— start Text —
After rejecting Boston’s offer to proceed with the event provided the group raised a different flag, the organization sued the City on the grounds its actions violated the First Amendment’s Free Speech Clause. In granting summary judgment in favor of Boston, the district court found flying private groups’ flags was government speech, and thus the City acted within its authority by refusing to raise Camp Constitution’s flag. The group appealed to the Court of Appeals for the First Circuit, which affirmed. The Supreme Court of the United States accepted certiorari to determine whether: (1) Boston’s practice of allowing private groups to fly flags was an expression of government speech, and (2) whether the City could deny the group’s flag-raising request without violating the Free Speech Clause.

While noting the Free Speech Clause does not require the government to express certain views—that is, the government is permitted to choose what it does and does not wish to say—the Court nonetheless observed that “[t]he boundary between government speech and private expression can blur when, as here, a government invites the people to participate in a program.” When this occurs, the question becomes when does such expression constitute the government’s speech as opposed to creating a forum for private expression? The test, the Court wrote, is to “conduct a holistic inquiry designed to determine whether the government intends to speak for itself or to regulate private expression.” Instead of applying a mechanical set of factors, courts are to look at a variety of indicators, including “the history of the expression at issue; the public’s likely perception as to who (the government or a private person) is speaking; and the extent to which the government has actively shaped or controlled the expression.”

Turning this analysis to the instant case, the Court found evidence that favored both sides. The history favored the City, since, historically speaking, the act of flying a flag is generally a quintessential government act. The Court noted that flags have, across human civilization, often been used as important symbols to represent communities, nations, and messages about government. In this vein, the flags in the City’s plaza usually conveyed the City’s messages, i.e., that of the United States, the Commonwealth of Massachusetts, and (usually) the City of Boston.

However, the inquiry did not end there. The Court next moved to the specifics of Boston’s flag-flying program. Namely, whether the public would consider the City’s actions of flag-flying as government speech. Conceding that although the public is likely to consider the flags as conveying some message of the government’s, the Court nevertheless determined that because private groups were allowed to fly their own flags next to the United States and Massachusetts flags, this evidence did not resolve the question of whether Boston conveyed a city message with these flags.
— end Text —
• [Exercise task 1] Express the part of the listing that opens with the line containing "Select the No radio button for question (e)" and closes with the line containing "pyautogui.click(x=319, y=42)" as a JSON list of strings, one string per line, with blank lines omitted.
— start Provided data —
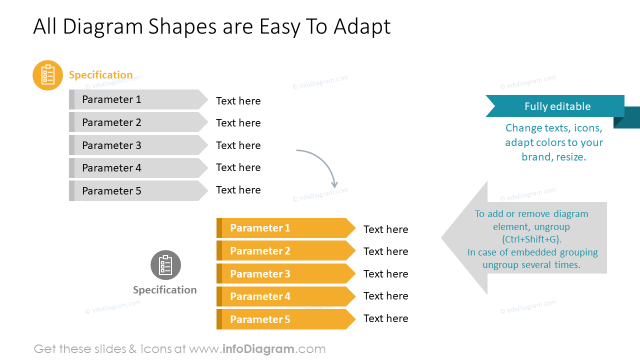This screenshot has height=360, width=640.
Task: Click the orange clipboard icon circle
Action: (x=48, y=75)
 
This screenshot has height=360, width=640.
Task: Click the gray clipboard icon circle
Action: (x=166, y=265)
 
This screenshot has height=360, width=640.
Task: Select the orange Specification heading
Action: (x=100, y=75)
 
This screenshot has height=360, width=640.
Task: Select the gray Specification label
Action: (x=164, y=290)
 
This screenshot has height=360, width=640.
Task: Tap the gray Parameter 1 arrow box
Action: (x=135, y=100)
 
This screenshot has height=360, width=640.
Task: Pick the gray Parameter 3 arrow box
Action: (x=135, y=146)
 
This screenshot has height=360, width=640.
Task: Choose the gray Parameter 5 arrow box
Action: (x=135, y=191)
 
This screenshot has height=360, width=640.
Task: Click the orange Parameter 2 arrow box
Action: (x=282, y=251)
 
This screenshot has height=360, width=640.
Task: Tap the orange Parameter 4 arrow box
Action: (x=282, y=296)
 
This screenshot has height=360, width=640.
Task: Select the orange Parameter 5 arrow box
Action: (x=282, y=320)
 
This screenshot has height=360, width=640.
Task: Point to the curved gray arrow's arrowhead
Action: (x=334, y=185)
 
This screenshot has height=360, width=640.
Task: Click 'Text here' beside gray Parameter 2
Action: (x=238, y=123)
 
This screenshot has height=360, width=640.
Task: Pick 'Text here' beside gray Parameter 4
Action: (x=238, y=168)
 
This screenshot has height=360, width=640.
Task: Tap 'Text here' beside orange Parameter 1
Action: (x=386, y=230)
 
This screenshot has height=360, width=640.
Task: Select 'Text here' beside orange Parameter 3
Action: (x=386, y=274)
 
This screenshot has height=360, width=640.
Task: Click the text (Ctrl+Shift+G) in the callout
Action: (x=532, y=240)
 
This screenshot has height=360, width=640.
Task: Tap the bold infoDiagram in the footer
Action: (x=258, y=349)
— end Provided data —
— start Provided data —
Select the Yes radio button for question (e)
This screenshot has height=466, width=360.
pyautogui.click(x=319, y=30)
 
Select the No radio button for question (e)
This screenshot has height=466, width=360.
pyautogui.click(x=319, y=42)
— end Provided data —
• [Exercise task 2] According to the text on Boston's flag-flying program, why did the public's likely perception of the flags fail to settle whether Boston was conveying a city message?

• [Complete response 1]
[
  "Select the No radio button for question (e)",
  "This screenshot has height=466, width=360.",
  "pyautogui.click(x=319, y=42)"
]

• [Complete response 2] The public would likely see the flags as conveying some government message. However, private groups were allowed to fly their own flags next to the United States and Massachusetts flags. For that reason, the Court found that this evidence did not resolve whether Boston conveyed a city message with these flags.